● **PASSAGEM CITADA**
::::::

O Agostinho não escreveu isso isso em lado nenhum, que se conheça. Nem o "revelou" a mais ninguém, que se saiba. Logo...
Conquanto o "fingimento" - que é, no limite, coisa que finge que é o que finge (jogo de espelhos infindo, ou de máscaras)-, seja o mar íntimo pessoano (bela forma de vida!), dantes estas coisas eram resolvidas com a palavra de honra, e estava o assunto resolvido. Agora...
Agora, até os epígonos são epígonos de si mesmos - o que dá um resultado relativamente, digamos, fingidamente desajeitado.
Bem, Renato, sendo assim, se não tens a certeza, há que apurar melhor o verdadeiro sentido das palavras do Dacosta. Sabemos que o Agostinho era bem capaz de uma omissão do tipo... e de muito mais. Decerto, voltaremos ao assunto.
Segundo Fernando Dacosta tudo o que escreveu é bem real. Ora, Dacosta não é homem para mentiras. Vejamos o que diz no Blogue "Um Fernando Pessoa":
"A princípio desconfiámos da passagem porque num contacto anterior com a Associação Agostinho da Silva nos tinham dito que Agostinho nunca tinha encontrado Pessoa. Por isso procurámos falar com Fernando DaCosta, o que conseguimos ontem. DaCosta foi de uma grande simpatia e confirmou-nos que tudo o que escreveu é real e lhe foi comunicado directamente por Agostinho. Reforçou que Agostinho dizia não conhecer Pessoa para que não o incomodassem com as tais "coscuvilhices", mas que de facto o tinha conhecido em Dezembro de 34 e que Pessoa até lhe queria desenhar a carta astrológica, tendo Agostinho recusado por ser ainda muito racional (DaCosta disse que Agostinho só depois da ida para o Brasil passaria a ser "um pouco menos racional"). Seja como for, esse ano de convívio com Pessoa terá dado a Agostinho o extraordinário insight que depois ele converteu nessa obra Pessoana de excepção (que usamos para o nome do nosso blog) que é "Um Fernando Pessoa".
Claro que, partindo do princípio que Agostinho realmente conheceu e conviveu com Pessoa, resta saber como Agostinho interpretou o que ouviu do poeta. Seria este arrependimento, um arrependimento de arte (e com medo da memória futura), ou um verdadeiro arrependimento de ter fingido completamente? Isso, provavelmente, ficará sempre sem resposta, mas abre novas janelas de interpretação das cartas de amor e de um novo heterónimo: "Fernando" apaixonado.

::::::

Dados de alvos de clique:
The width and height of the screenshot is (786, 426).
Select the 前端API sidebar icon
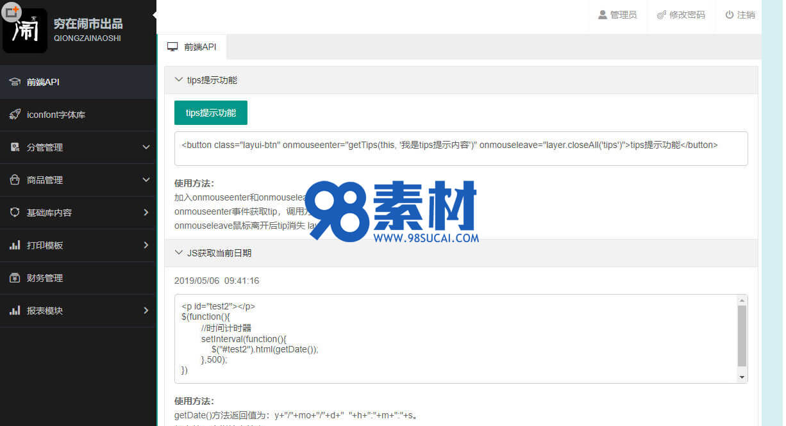(x=16, y=82)
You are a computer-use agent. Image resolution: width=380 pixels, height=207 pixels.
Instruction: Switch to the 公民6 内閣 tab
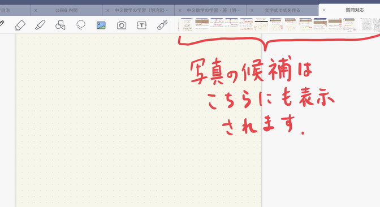66,10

::::::

● **INSTRUÇÃO A**
Transcreve, do texto sobre Agostinho da Silva e Fernando Pessoa, o trecho que vai de "O Agostinho não" até "assunto resolvido. Agora...".
● **INSTRUÇÃO B**
Resume em duas frases o texto sobre Agostinho da Silva e Fernando Pessoa, por favor.
● **INSTRUÇÃO C**
Prolonga o texto sobre Agostinho da Silva e Fernando Pessoa a partir do ponto em que termina.

● **RESPOSTA ESCRITA A**
O Agostinho não escreveu isso isso em lado nenhum, que se conheça. Nem o "revelou" a mais ninguém, que se saiba. Logo...
Conquanto o "fingimento" - que é, no limite, coisa que finge que é o que finge (jogo de espelhos infindo, ou de máscaras)-, seja o mar íntimo pessoano (bela forma de vida!), dantes estas coisas eram resolvidas com a palavra de honra, e estava o assunto resolvido. Agora...

● **RESPOSTA ESCRITA B**
Segundo Fernando Dacosta, Agostinho da Silva disse-lhe diretamente que conheceu Pessoa em dezembro de 34 e que só negava conhecê-lo para não ser incomodado com "coscuvilhices", tendo recusado que Pessoa lhe desenhasse a carta astrológica. Fica por saber como Agostinho interpretou o que ouviu do poeta, nomeadamente se o arrependimento de Pessoa foi um arrependimento de arte ou um verdadeiro arrependimento de ter fingido completamente.

● **RESPOSTA ESCRITA C**
A questão de fundo, aqui, parece-me ser a de saber se seria possível a Pessoa, e se o será a todos nós, furtarmo-nos ao fingimento.
Tenho para mim que não.
Como se sabe, a palavra vem dum étimo que nos fala de moldar, fazer algo com os dedos, etc.
Isso é o modus como fazemos e temos de fazer todas as coisas: fingindo, isto é, moldando, modelando o sentido nos sentidos, o sentir nos sentimentos, o pensar nos pensamentos, vontade pelas vontades, de acordo com os sinais mediante os quais a "realidade" (que é sempre uma construção, tal como pesquisas recentes relativas ao funcionamento do cérebro mais comprovam) se nos vai a-presentando.
Logo, a nossa re-lação, o laço que em cada momento estabelecemos com o mundo dos outros, das coisas ou da sua ausência é sempre construído com base nesses "materiais" díspares.
Esta questão remete-nos para outra: Será relevante para algo ser real o ser autêntico, isto é, o ser legitimado (por si mesmo ou por algo outro)?
Num certo sentido, é absolutamente indiferente.
Por outro lado, poderemos sempre perguntar-nos: o que era o real, o "verdadeiro", para Pessoa?
Era "fingir" algo de maior, de acordo com a pertença "a outra lei" e a "Mestres que não permitem nem perdoam", ou "ser tudo de todas as maneiras"?
Ou seria o seu dia-a-dia profissional rotineiro e pardacento?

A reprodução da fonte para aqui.